Economics of student housing in focus
While some B.C. universities may benefit from vast endowments and land holdings, UBC’s Parr said it’s not all it’s cracked up to be.
While UBC does not need to pay for land already in its control, the savings are offset by high borrowing costs, said Parr. “In fact, the cost of borrowing over a 25-year amortization period is greater than the value of the land we are using for student housing,” he said.
Another challenge is “public sector [post-secondary institutions] are often not allowed to access external borrowing as these budgets roll up to the province’s budget and could impact the province’s credit rating,” he said.
Besides those that receive provincial dollars, all other projects at UBC have been financed internally by borrowing from a portion of the UBC endowment and paying investment rates on the mortgage interest to support endowment growth.

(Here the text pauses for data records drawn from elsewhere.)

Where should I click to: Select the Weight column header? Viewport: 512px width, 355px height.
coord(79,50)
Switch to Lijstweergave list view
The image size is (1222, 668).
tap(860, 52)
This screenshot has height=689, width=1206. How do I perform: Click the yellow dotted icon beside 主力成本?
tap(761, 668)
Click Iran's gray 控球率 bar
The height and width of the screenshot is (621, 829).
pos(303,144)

For smaller universities, provincial funding can make or break a project, said TRU’s Milovick.
“By and large, we need government investment for us to actually make the rates affordable for students when we build residences,” Milovick said, citing the recent denial of funding for a 75-bed project at TRU due to the province’s forecast of insufficient need.

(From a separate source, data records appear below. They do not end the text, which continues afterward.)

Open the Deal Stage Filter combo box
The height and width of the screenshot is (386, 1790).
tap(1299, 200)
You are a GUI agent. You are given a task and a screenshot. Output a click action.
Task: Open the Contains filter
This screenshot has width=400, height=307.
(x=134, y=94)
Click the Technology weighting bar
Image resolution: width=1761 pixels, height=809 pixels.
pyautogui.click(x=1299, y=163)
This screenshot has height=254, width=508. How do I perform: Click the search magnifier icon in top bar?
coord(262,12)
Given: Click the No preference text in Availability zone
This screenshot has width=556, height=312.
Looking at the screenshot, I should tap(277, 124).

Still, he said there’s no single model for financing and building a dorm. “There are different machinations. There isn’t one formula that gets a residence built,” he said.
Growing gap in living conditions
In an October 2024 report, Statistics Canada researchers found that on average, international students paid 10 per cent more in monthly rental costs per rental unit, compared with Canadian-born individuals living in the same urban area.
“International students were less likely than Canadian-born individuals to reside in subsidized housing and more likely to live in condominiums and newer buildings,” the report found.
At the same time, many others live in “unsuitable” housing defined as having an insufficient number of bedrooms, according to a May 2024 StatCan report. In Vancouver, for example, 29.2 per cent of study permit holders lived in unsuitable housing, compared to 15.4 per cent of Canadian-born students aged 18 to 24.
Students from India were particularly prone to crowded living conditions, with 53.3 per cent of study permit holders from India living in unsuitable housing, said StatCan.
As Prime Minister Mark Carney’s government works to reduce non-permanent residents, which includes international students, from about 7.4 per cent of Canada’s population down to about five, student housing could see further disruption, said Rennie’s Ramlo.
With international students accounting for 40 to 50 per cent of that cohort, consequences are sure to follow from the reduced flow, he said.
“As we move those numbers down, there’s certainly going to be an implication for student housing,” he said.